It is an observed trend that when the economy is not doing well, employment discrimination claims rise. As Black people, many of us are also aware that we are often the first to suffer during times of economic hardship, and that we also generally feel the effects more than others. The saying "last hired, first fired" is not a myth, but a sad reality for many of us. When times get hard, employers are more likely to attempt to find reasons to get rid of employees. Most employers will do this in a legal and ethical manner(or so we hope). However, the reality is that many will not, and when they don't, they are far more likely to use those unjust methods of firing(or not promoting, or not hiring) against Black people.

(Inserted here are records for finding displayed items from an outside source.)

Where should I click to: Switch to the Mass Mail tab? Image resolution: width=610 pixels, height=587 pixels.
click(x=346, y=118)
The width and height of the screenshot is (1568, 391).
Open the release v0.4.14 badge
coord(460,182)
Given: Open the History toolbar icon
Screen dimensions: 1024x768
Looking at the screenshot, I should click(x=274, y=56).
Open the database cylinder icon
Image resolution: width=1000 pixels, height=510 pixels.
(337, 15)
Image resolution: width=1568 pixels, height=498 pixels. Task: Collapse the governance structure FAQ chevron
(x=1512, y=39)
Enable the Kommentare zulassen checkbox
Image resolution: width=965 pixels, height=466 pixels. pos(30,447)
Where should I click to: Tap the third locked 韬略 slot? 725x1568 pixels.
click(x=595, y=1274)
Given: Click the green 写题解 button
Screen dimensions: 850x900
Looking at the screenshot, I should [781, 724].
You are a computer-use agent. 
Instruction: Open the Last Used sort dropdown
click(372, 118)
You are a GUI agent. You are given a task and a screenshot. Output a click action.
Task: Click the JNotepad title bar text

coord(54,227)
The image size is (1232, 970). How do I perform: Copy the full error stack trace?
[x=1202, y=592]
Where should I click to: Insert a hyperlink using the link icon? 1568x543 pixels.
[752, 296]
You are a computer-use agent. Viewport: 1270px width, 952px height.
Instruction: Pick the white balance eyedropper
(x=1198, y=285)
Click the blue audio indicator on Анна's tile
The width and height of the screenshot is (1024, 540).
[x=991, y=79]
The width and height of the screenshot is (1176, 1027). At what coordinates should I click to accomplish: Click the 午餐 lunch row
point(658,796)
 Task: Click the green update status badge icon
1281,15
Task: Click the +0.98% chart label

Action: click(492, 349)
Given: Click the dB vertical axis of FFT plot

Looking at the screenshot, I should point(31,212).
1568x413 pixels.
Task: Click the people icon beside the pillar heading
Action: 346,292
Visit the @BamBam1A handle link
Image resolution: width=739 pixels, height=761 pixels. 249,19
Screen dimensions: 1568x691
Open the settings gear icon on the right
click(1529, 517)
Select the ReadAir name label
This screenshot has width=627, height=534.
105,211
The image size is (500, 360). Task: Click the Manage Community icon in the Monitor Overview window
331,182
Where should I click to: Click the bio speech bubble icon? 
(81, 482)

The courts decisions are a continuation of its willful ignorance, and an example of how far from being a "post-race" society we really are. The court is simply a microcosm of the rest of white supremacist/white privileged society, which is using the election of a Black president as a sort of "get out of worrying about rights" card. Although most people who don't have their heads buried in the sand realize that racism(specifically institutional) and discrimination are still issues, and that most of this conduct is not done in a blatant manner, the Supreme Court continues to make it so that a person almost has to witness or hear the act of discrimination in order to be successful. It is highly doubtful that many people will be caught saying "I designed this test so that no Blacks would be promoted", or "I am not hiring that person because they are too old".

The court, and many others in America with self-serving motives, are strongly pushing the "post-race mythology". This includes numbers of Black people as well. It is easy for those who still occupy the majority of positions of power(and yes, white people do, regardless of who our president is) to argue that things are equal now, and that there need not be any more focus on the rights of those who have been historically oppressed. It is also easier for those Black people who have achieved some level of financial success to ignore the realities still faced by far too many of us. Those who have and are prospering from the status quo, have the least motivation to want to change it. This approach of promoting the myth of racial harmony and equality over the reality of continued racism and discrimination will only result in more harm for Black people in the long term. The impetus for challenging this drive to promote the illusion of racial equality must come from us.

We must be vocal and active in the face of this machine that is working to take us backwards in time. Allowing ourselves to be blinded by a Black face in the presidential office is the worst mistake we could make. That is not an attack on President Obama, it is a message to those "fans" who think they are doing him or us a favor by not challenging him(or other elected officials, or the courts) on issues that may have a great lasting impact on us.